Top of Data records

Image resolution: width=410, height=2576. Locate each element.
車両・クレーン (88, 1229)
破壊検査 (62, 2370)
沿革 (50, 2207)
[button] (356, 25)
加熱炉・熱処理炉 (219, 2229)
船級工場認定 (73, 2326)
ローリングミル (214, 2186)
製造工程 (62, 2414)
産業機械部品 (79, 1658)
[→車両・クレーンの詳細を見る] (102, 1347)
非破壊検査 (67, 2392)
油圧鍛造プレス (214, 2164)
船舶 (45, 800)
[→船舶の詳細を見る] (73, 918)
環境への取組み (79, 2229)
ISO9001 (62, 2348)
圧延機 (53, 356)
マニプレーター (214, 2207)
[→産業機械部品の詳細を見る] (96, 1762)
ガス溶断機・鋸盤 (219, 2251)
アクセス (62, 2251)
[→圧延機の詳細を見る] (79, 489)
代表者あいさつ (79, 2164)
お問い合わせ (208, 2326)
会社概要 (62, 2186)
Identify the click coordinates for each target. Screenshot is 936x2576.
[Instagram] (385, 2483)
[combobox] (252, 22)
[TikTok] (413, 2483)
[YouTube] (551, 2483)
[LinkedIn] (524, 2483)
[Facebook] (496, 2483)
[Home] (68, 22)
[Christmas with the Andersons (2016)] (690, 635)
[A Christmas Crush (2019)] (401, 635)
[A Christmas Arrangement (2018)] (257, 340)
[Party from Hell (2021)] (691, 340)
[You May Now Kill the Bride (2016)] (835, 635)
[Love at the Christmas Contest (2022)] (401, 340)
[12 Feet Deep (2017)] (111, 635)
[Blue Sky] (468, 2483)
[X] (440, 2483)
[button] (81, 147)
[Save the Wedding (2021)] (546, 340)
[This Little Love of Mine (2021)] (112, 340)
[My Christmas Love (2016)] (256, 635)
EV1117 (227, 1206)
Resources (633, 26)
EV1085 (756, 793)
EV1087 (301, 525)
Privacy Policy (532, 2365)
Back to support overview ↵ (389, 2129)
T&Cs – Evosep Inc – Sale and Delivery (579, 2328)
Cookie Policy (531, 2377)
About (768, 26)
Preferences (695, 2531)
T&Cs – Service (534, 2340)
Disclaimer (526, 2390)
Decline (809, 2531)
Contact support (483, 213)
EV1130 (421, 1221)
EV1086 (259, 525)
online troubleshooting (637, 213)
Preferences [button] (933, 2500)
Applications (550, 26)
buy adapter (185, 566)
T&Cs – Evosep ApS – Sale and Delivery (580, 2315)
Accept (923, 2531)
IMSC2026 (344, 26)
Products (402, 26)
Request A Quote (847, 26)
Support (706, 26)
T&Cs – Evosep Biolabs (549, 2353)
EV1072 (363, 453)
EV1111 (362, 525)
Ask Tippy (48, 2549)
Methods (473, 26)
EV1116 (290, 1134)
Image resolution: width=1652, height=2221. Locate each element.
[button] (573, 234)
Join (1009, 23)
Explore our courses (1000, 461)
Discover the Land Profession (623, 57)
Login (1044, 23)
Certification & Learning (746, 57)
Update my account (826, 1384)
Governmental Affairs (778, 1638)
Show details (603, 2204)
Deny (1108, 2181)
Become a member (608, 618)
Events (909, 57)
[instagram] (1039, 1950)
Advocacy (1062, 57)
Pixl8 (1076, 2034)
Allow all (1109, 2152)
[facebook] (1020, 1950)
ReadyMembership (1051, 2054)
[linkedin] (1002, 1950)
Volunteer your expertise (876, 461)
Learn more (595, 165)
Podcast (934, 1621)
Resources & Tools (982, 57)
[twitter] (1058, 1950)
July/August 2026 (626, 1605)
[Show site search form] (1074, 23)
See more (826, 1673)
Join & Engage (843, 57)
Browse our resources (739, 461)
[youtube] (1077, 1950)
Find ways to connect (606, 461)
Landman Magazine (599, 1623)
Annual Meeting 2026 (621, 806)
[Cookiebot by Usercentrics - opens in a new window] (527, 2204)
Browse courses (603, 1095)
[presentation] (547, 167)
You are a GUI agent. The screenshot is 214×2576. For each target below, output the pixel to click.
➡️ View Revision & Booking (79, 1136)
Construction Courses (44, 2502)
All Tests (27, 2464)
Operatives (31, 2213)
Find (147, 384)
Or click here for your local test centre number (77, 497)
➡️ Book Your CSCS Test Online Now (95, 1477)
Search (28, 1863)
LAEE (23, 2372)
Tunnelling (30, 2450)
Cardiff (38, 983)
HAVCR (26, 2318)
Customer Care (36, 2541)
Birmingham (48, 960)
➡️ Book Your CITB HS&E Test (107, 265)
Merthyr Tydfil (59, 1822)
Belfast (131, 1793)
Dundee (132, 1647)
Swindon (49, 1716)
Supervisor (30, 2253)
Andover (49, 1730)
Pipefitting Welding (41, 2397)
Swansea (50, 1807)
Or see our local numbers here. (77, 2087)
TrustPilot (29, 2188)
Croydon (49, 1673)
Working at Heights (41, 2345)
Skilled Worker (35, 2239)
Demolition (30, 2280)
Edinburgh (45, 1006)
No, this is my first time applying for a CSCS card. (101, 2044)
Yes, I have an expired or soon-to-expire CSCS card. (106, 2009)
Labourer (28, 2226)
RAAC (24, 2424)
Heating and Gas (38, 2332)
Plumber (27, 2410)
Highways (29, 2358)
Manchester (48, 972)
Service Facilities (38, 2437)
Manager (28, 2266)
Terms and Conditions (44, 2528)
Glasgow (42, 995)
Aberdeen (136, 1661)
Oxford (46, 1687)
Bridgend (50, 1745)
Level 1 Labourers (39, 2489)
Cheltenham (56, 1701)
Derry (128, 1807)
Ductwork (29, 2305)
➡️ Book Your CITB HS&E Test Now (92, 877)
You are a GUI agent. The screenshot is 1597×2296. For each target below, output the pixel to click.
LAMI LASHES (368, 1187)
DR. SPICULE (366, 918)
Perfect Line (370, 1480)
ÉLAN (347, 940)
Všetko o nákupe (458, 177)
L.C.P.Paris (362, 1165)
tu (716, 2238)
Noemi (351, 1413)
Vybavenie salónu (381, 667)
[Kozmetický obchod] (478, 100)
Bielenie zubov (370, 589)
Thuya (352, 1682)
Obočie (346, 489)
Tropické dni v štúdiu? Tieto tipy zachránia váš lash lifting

Bottom of Data records

Directions: Reproduce all lines from the records above that include the word "agent".

Written response:
You are a GUI agent. The screenshot is 214×2576. For each target below, output the pixel to click.
You are a GUI agent. The screenshot is 1597×2296. For each target below, output the pixel to click.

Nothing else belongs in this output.